Pengungkapan kasus ini bermula dari tingginya tingkat kepercayaan masyarakat terhadap kepolisian. Tim Opsnal Unit I Satres Narkoba menerima laporan warga mengenai aktivitas mencurigakan yang diduga sebagai transaksi narkoba di Dusun IX Pekan Bukit Selamat, Desa Bukit Selamat. Menindaklanjuti informasi panas tersebut, polisi segera menyusun strategi dan melakukan penyelidikan tertutup yang berpuncak pada aksi penggerebekan tepat pukul 01.30 WIB, saat para pelaku merasa aman melakukan aksinya di kegelapan malam.
Saat tim polisi mengepung lokasi kejadian di tengah heningnya kebun sawit, mereka menemukan dua orang sedang bertransaksi. Namun, situasi berubah tegang ketika salah satu pelaku menyadari kehadiran aparat. Dengan sigap dan putus asa, pelaku tersebut berlari kencang menuju tepi sungai di sekitar area perkebunan dan langsung melompat ke dalam air untuk menghindari penangkapan. Gelapnya malam dan derasnya arus sungai menjadi keuntungan baginya untuk menghilang, meski polisi telah mengerahkan lampu sorot dan melakukan penyisiran di sekitar lokasi.

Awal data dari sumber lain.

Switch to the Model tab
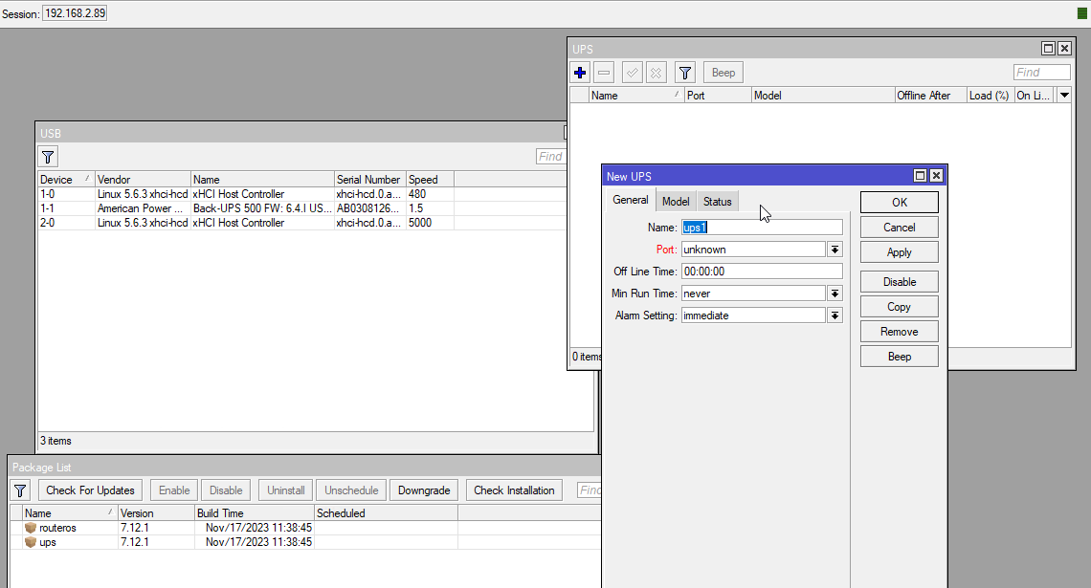pos(676,201)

Meski satu pelaku lolos, polisi berhasil mengamankan tersangka utama, APS, beserta barang bukti yang cukup memberatkan. Dari tempat kejadian perkara (TKP), petugas menyita:
Dua bungkus plastik klip bening berisi kristal putih diduga sabu dengan berat bruto 2,10 gram.
Satu bal plastik klip kosong yang siap pakai.

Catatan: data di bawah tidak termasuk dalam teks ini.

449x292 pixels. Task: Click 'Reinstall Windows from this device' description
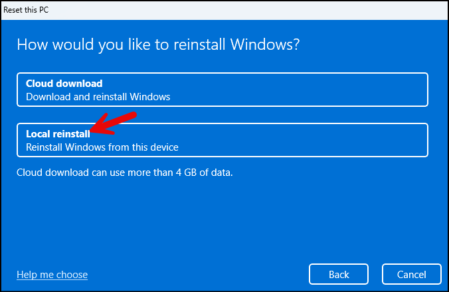pos(102,147)
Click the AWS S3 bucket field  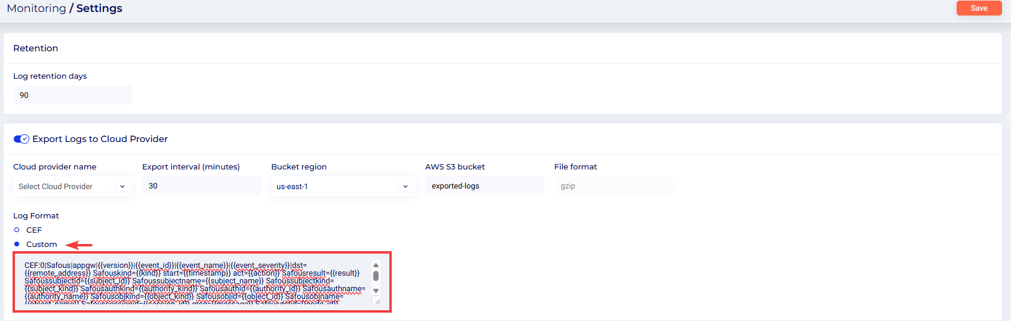click(x=484, y=186)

Satu alat sekop atau sendok takar improvisasi berbahan pipet plastik.
Satu unit timbangan digital presisi yang digunakan untuk menimbang barang haram tersebut.

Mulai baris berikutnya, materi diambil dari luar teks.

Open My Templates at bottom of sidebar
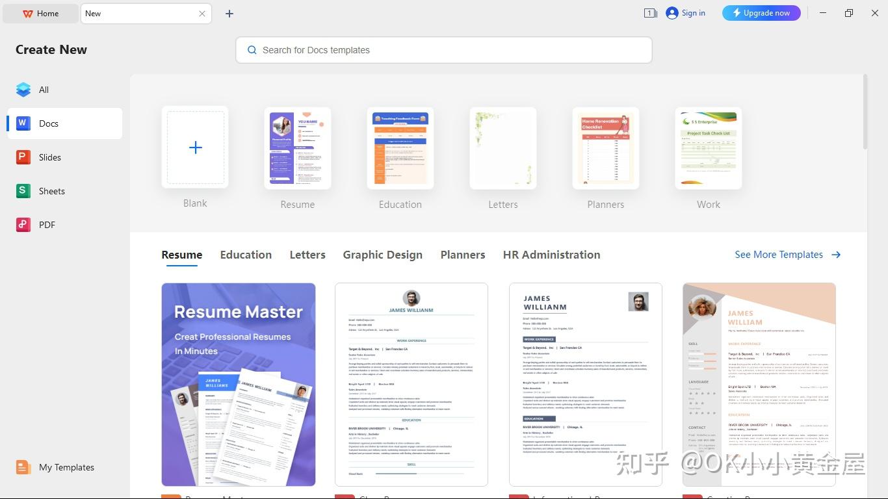 66,467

Kasat Narkoba Polres Langkat, AKP Amrizal Hasibuan, menegaskan bahwa keberhasilan ini adalah buah dari sinergi antara kepolisian dan masyarakat. “Kami mengapresiasi laporan masyarakat yang sangat membantu. Setiap informasi terkait narkotika akan kami tindaklanjuti dengan serius dan cepat. Kasus ini tidak berhenti di sini; kami akan terus mengembangkan penyelidikan untuk mengungkap jaringan bandar yang lebih besar di balik transaksi ini,” tegas AKP Amrizal di Mapolres Langkat, Selasa siang.
Saat ini, tersangka APS bersama seluruh barang bukti telah dibawa ke Mapolres Langkat untuk menjalani proses penyidikan lebih lanjut. Penyidik juga tengah mendalami kemungkinan keterlibatan pelaku dalam jaringan distribusi yang lebih luas di wilayah Besitang dan sekitarnya. Ancaman hukuman berat menanti para pelaku sesuai dengan Undang-Undang Narkotika.
Langkah tegas Polres Langkat ini diharapkan dapat memberikan efek jera bagi para pengedar narkoba dan sekaligus mempersempit ruang gerak mereka di Kabupaten Langkat. Masyarakat dihimbau untuk tetap waspada dan segera melaporkan setiap aktivitas mencurigakan kepada pihak kepolisian demi terciptanya lingkungan yang bersih dari ancaman narkotika.